Monday, November 10, 2014

The Embodied Mind: Toward a More Accurate Understanding of Consciousness and the Mind-Body Connection

I grew up thinking. I was going to say, I grew up thinking that thinking was my identity, but I may as well stop at "I grew up thinking..." I certainly remember valuing thinking over feeling, and becoming excited when I first heard Descarte's assertion, "I think, therefore I am." I was my thoughts. What I thought, I was. I had no objectivity or distance from my thoughts. If I thought I was worthless, I was worthless. I drank at the altar of knowledge. I consumed information (and admittedly, I still do) as if it provided oxygen and nutrients, not even questioning why I did it. It gave me a sense of self. I was a thinking, knowing being. 

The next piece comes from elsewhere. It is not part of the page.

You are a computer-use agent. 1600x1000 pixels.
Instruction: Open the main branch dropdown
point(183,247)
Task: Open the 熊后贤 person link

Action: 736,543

Nothing wrong with that, except that it's only part of the picture. I rejected emotions and sought to numb them. I became a floating head, unaware of the information and resources my body sensations and human emotions held. My body became the object of my thinking, and what I thought about it was that it was too big and too uncomfortable. Of course, sensations and emotions live in the body, and mine were uncomfortable. So my floating head calculated calories, tallied up weights and clothing sizes, and mercilessly scrutinized photographs in an attempt to further disown my Self, with all of its complexities. Spiritually, I sought to dissociate rather than connect ever since I experienced the nondual realm at age thirteen after mantra meditation. Meditation became a vehicle for escaping the world rather than being more effective in the world. It didn't work, so I contemplated suicide for most of the fifteen years since I turned fifteen and until I turned thirty.


Eventually, as the only way to heal from an eating disorder and complex PTSD, I had to re-embody. My body gradually became an ally, the source of intuitive wisdom, the vehicle with which to process emotions, and further, an altar to the Divine. I became enamored with embodiment sciences and methodologies (yoga, chiropractic, acupuncture, massage, body-oriented psychotherapy, and craniosacral therapy among others). Each of these modalities contributed, one by one, step by step, to my integrating into a fully embodied individual whose Soul, body and mind functioned coherently.

Only in the last couple of centuries has Western science begun questioning man's inner being, mental processes, motivations and potential. Yoga, on the other hand, developed an immense philosophy of mind and consciousness based on internal experiences. The yogis established that the powers (or shaktis) inherent in the entire universe reside within us, and that the gateway to those experiences is our own body-mind with its various levels of perception. Well into the 21st century, more of the world is joining the ancient yogic understanding and the early pioneers of body psychotherapy. Somatic practices are becoming increasingly mainstream, and their effectiveness is being validated by neuroscience and social research. I recall the glee I experienced when I first read Antonio Damasio's Descarte's Error, in which he proposes a theory of "somatic markers" and stipulates that our reasoning stems from emotions, which themselves stem from sensory input from the body. We cannot reason, then, without emotional and sensory awareness. Or, we are reasoning, but if we do not understand what emotions and sensations are informing our behaviors, we are acting unconsciously.

Recently I came across an article in the Buddhist magazine Tricycle. It featured an interview with embodied cognition philosopher Evan Thompson, who first published The Embodied Mind: Cognitive Science and Human Experience in 1992. The book is being published in a second edition in 2015. My guess is that twenty-plus years ago the book was way ahead of its time. Apparently, we are now culturally more ready for its message. In the article, Thompson, who is a professor at the University of British Columbia in Vancouver, states that "cognition is a form of embodied action. Cognition is an expression of our bodily agency." Thinking that the mind is inside the head, he advocates, "is like saying that flight is inside the wings of a bird." Instead, he believes, "the mind is relational. It's a way of being in relation to the world. The mind exists at the level of embodied being in the world."

Let me close with this paragraph from his article, "consciousness-in the sense of sentience, or felt awareness-is biological: consciousness is a life-regulation process of the whole body in which the brain is embedded. In the case of human consciousness, the context is also psychological and social. So even if we suppose that the brain is necessary for consciousness, it doesn't follow that consciousness is in the brain."